KMTI
- Manti, Utah; United States;
- Frequency: 650 kHz
- Branding: KMTI Country

Programming
- Format: Classic country
- Affiliations: Premiere Networks

Ownership
- Owner: Sanpete County Broadcasting Company
- Sister stations: KKUT, KLGL, KMGR, KMXD, KSVC, KUTC, KWUT

History
- First air date: 1975
- Call sign meaning: Manti

Technical information
- Licensing authority: FCC
- Facility ID: 59035
- Class: B
- Power: 10,000 watts (day); 900 watts (night);
- Transmitter coordinates: 39°17′38.9″N 111°38′15.7″W﻿ / ﻿39.294139°N 111.637694°W
- Translators: 95.1 K236BE (Manti); 100.9 K265FM (Nephi); 102.1 K271DB (Gunnison); 106.7 K294DH (Joseph);

Links
- Public license information: Public file; LMS;
- Webcast: Listen live
- Website: midutahradio.com

= KMTI =

KMTI (650 AM) is a radio station broadcasting a country music format. Licensed to Manti, Utah, United States, the station is currently owned by Sanpete County Broadcasting Company. KMTI shares ownership with several other local stations, including KSVC (980 AM) in Richfield, forming the primary source of regional news and information for Central Utah.

==History==
The station was originally licensed and began broadcasting on the frequency 1340 kHz in 1975, which was changed to 1590 in 1979.

In November 1988, KMTI received a construction permit from the FCC to change its frequency to the current 650 kHz.
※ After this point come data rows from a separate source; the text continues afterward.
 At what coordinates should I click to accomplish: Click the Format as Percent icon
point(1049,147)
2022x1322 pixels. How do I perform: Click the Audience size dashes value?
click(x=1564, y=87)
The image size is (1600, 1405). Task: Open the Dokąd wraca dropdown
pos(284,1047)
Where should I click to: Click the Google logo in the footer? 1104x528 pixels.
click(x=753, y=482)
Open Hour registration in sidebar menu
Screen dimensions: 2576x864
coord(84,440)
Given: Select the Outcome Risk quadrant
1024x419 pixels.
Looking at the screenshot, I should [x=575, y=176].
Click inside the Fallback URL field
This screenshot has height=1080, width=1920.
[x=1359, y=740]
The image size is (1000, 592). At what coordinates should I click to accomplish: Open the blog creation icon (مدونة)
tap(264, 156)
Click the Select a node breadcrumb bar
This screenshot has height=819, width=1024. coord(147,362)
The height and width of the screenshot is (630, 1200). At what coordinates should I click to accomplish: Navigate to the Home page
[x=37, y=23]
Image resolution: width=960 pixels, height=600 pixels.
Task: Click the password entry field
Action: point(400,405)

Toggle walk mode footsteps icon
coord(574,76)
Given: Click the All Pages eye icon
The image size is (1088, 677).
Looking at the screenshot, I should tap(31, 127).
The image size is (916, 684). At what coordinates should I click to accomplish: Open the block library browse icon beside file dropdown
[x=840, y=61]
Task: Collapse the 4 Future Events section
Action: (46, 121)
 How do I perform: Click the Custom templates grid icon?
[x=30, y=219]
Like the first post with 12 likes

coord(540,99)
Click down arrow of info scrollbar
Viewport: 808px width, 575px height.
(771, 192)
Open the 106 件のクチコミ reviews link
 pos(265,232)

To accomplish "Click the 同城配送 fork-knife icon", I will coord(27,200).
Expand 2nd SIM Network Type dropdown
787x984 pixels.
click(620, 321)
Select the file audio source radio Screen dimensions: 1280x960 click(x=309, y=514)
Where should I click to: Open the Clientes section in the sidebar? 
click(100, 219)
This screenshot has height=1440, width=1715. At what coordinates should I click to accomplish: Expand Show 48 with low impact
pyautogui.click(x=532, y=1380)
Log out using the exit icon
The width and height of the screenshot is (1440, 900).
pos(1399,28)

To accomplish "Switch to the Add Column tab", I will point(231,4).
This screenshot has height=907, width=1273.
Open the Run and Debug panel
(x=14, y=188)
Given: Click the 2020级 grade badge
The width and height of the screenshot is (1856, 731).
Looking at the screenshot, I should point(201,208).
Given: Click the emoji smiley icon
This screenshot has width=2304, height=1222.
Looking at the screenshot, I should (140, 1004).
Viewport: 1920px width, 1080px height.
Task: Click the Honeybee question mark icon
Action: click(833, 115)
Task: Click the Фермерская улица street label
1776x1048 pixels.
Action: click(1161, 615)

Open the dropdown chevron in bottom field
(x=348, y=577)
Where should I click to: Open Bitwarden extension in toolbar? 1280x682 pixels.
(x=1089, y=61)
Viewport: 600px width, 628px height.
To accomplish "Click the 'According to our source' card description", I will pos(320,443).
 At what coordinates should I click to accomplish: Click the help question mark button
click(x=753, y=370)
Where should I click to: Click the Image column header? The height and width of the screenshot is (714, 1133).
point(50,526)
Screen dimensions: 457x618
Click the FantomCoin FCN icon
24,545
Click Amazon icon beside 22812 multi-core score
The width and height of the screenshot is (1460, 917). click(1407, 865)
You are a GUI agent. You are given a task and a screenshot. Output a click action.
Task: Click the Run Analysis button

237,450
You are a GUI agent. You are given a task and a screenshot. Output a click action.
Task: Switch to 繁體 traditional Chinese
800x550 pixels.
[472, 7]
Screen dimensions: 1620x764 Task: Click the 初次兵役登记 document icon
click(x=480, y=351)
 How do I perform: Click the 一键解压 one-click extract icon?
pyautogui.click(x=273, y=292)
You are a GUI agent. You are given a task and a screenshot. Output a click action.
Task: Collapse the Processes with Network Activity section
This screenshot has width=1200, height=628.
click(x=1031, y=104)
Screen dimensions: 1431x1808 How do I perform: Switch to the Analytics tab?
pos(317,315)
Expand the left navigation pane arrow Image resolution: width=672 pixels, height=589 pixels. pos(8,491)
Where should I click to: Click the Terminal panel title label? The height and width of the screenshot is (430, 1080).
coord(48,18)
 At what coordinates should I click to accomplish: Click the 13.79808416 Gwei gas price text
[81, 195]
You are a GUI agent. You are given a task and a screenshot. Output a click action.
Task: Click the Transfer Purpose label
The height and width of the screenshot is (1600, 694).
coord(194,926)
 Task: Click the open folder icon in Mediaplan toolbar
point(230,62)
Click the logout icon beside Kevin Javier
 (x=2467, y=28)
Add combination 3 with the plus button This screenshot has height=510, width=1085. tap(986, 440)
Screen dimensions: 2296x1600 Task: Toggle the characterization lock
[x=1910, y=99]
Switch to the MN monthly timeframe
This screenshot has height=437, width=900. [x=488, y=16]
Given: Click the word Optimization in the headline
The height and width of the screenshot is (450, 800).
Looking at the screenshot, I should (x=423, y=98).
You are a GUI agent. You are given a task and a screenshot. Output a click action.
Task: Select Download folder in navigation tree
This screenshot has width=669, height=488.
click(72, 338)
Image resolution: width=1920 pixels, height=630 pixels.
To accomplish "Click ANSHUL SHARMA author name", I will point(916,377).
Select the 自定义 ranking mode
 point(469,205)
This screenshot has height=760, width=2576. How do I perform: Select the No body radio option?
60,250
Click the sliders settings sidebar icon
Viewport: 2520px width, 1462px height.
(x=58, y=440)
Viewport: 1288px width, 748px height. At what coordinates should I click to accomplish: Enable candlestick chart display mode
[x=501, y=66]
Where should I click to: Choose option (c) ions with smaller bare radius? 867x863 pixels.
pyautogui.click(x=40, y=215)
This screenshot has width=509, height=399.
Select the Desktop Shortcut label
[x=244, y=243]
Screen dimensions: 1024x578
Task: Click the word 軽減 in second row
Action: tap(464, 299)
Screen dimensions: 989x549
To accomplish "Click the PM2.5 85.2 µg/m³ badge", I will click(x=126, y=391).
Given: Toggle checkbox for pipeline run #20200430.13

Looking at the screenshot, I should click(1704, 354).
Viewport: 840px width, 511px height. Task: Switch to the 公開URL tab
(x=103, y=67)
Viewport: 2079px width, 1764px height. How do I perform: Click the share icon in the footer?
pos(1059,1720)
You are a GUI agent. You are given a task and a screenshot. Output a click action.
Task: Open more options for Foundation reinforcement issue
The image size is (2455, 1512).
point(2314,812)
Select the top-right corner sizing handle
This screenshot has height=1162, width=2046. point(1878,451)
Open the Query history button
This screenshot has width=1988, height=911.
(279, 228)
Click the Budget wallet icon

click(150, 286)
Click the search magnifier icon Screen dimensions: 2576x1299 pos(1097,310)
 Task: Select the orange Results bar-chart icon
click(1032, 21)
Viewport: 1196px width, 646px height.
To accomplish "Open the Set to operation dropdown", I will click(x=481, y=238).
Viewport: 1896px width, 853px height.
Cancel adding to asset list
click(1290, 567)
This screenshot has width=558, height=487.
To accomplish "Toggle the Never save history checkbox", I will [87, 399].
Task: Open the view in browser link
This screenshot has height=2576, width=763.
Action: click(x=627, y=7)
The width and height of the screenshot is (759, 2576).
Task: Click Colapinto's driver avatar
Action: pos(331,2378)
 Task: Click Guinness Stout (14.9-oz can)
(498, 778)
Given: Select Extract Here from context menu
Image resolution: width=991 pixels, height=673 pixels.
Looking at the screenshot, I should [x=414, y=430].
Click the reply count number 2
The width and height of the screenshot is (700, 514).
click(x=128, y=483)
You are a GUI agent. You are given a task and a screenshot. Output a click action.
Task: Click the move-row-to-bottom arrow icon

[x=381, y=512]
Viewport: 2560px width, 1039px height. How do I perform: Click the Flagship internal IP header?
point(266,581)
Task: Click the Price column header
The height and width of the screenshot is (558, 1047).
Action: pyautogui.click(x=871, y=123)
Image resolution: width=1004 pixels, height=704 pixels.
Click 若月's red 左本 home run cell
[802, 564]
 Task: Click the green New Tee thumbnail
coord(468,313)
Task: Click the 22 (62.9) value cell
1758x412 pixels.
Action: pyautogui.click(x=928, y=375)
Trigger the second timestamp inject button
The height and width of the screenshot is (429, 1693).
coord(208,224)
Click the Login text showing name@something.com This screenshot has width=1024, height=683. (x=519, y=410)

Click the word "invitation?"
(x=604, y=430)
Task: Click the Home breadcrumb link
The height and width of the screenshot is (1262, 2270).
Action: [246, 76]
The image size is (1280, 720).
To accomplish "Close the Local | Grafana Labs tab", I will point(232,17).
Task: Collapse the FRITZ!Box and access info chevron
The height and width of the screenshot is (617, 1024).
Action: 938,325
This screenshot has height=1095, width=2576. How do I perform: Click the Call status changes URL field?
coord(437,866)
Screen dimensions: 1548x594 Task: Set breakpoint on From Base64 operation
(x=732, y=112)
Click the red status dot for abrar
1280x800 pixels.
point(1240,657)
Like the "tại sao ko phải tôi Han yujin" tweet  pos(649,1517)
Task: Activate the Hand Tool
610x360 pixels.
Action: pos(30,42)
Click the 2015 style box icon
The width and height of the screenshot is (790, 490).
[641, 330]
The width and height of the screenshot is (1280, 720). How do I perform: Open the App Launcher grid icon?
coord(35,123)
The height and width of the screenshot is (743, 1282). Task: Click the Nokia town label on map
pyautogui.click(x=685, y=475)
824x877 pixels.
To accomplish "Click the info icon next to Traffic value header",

This change allowed the station to increase its daytime power to 10,000 watts, greatly expanding its coverage across Central Utah.

In the late 1980s, before its full transition to Classic Country, KMTI's programming included Country music features and updates on the genre.

KMTI's low dial position and higher power allow it to travel farther distances. The station's skywave signal extends between 300 and 600 miles away. KMTI has previously conducted intentional DX (long-distance) tests to allow hobbyists, known as DXers, to log the station far outside its Central Utah service area.
The station has been verified as far away as Minnesota.

KMTI is broadcasting on 95.1 FM via translator K236BE, licensed to Manti, on 100.9 FM via translator K265, licensed to Nephi, on 102.1 FM via translator K271DB, licensed to Gunnison, and on 106.7 FM via translator K294DH, licensed to Joseph.